* [CONSIGNES]:
**A.** Selon le passage, quelles parties ont fini par accepter le plan d'investissement ? Nommez-les toutes.
**B.** Citez le passage à partir de « L’idée derrière tout » jusqu'à « électrifiait certains villages. » inclus.
**C.** Répondez à ces questions d'après le passage :
(i) Quelle somme a été promise au total pour Haïti ?
(ii) À quel titre la personne qui écrit a-t-elle travaillé pour RioTinto en début de carrière ?
(iii) Quel était le montant de l'investissement prévu par RT au Cameroune ?

* [PASSAGE]:
┄┄┄┄┄┄┄┄┄┄

J’écoutais tout juste ce matin à la radio, Luck Mervil qui racontait qu’en Haïti, le nouveau Président Martelly a demandé aux gestionnaires des dons internationaux d’arrêter d’utiliser du nouvel argent, mais de trouver où sont passé les 4G$ déjà dépensé. Sur les 10 milliards de $ promis, 4G$ on déjà été dépensé et rien, en gros, n’a été fait pour la population. L’argent, M. Martelly lui-même le soupçonne, a probablement été dilapidé dans les poches de fonctionnaires de tout acabit et de profiteurs, privés ou publics, de cette manne (le Président n’a probablement pas dit ça comme ça).
J’ai travaillé, en début de carrière, comme économiste, en tant qu’analyste externe pour RioTinto. Nous avions a corriger un plan d’investissment construit par RT, investissement de 9G$ au Cameroune. Or, le Cameroune n’a pas de ministère des finances indépendant, mais c’est l’OCDE qui supervise le ministère, voire qui gère la quasi-tutelle. RT avait fait un plan d’analyse où il exagérait un peu (je suis très poli) les retombées économiques. J’ai dû retravailler (j’étais loin d’être seul sur ce mandat, nous étions une équipe) le plan avant qu’il soit finalement accepter par RT, l’OCDE et le gouvernement du Cameroune.
L’idée derrière tout ça est que, RT ne voulait pas payer d’impôt, pas une cenne. Avec rasion d’ailleurs. En contre-partie RT fesait ce que moi je considère comme le seul véritable outil de développement économique, au lieu de bourrer les poches des fonctionnaires et des politiciens verreux, RT construisait les infrastructures routières, électrique et portuaire, et permettait aux citoyen d’utiliser les routes comme bon leur semblaient, une partie du port réservée aux entreprises autres que RT et, comme les barrages étaient loin de l’aluminerie, RT permettait aux villages bordant la rivière et les lignes de transmission, d’utiliser une partie de cette énergie, bref, RT électrifiait certains villages.

┄┄┄┄┄┄┄┄┄┄

* [DONNÉES EXTRAITES]:
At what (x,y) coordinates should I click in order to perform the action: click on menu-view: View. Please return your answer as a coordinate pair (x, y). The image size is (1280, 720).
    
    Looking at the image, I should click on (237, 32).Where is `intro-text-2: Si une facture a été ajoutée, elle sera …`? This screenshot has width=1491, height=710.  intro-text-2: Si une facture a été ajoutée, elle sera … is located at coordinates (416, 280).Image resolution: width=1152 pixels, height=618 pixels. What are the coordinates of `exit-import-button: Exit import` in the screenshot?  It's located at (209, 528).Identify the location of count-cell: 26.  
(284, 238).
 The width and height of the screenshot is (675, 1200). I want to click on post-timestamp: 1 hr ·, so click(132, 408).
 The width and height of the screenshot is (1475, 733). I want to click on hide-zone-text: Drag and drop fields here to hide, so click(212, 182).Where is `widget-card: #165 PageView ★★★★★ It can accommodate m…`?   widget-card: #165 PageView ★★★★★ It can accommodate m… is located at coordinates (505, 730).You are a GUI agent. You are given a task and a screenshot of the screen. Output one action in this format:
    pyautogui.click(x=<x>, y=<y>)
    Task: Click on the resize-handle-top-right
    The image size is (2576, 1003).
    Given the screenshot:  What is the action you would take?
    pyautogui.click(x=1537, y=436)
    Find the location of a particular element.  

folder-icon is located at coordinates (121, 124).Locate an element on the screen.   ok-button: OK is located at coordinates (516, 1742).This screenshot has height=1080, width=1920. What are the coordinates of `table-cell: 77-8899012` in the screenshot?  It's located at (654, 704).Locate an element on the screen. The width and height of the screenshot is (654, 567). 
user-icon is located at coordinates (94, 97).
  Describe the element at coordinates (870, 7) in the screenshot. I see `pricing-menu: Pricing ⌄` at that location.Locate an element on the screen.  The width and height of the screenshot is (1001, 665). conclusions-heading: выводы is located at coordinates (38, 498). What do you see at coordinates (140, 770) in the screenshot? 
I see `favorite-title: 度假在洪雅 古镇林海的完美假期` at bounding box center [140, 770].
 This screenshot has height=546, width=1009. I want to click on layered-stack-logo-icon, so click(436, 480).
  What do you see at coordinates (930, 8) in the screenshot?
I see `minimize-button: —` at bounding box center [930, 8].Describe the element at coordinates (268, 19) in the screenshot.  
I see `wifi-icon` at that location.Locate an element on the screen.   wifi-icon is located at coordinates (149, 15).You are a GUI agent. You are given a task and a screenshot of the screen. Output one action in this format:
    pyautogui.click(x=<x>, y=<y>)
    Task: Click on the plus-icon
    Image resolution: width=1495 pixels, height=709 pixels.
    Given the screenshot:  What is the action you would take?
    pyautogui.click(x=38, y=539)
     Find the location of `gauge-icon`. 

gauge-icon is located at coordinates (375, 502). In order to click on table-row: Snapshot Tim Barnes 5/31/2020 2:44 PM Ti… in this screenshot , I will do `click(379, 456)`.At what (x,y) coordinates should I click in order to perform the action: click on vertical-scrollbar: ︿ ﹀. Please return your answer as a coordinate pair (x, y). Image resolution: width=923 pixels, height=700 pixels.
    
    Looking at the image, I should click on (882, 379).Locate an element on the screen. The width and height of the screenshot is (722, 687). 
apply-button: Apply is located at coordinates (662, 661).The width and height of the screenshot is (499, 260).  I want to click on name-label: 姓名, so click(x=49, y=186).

┄┄┄┄┄┄┄┄┄┄

* [CORRIGÉ]:
**A.** RT, l'OCDE et le gouvernement du Cameroune.

**B.**
L’idée derrière tout ça est que, RT ne voulait pas payer d’impôt, pas une cenne. Avec rasion d’ailleurs. En contre-partie RT fesait ce que moi je considère comme le seul véritable outil de développement économique, au lieu de bourrer les poches des fonctionnaires et des politiciens verreux, RT construisait les infrastructures routières, électrique et portuaire, et permettait aux citoyen d’utiliser les routes comme bon leur semblaient, une partie du port réservée aux entreprises autres que RT et, comme les barrages étaient loin de l’aluminerie, RT permettait aux villages bordant la rivière et les lignes de transmission, d’utiliser une partie de cette énergie, bref, RT électrifiait certains villages.

**C.**
(i) 10 milliards de $.
(ii) Comme économiste, en tant qu'analyste externe.
(iii) 9G$.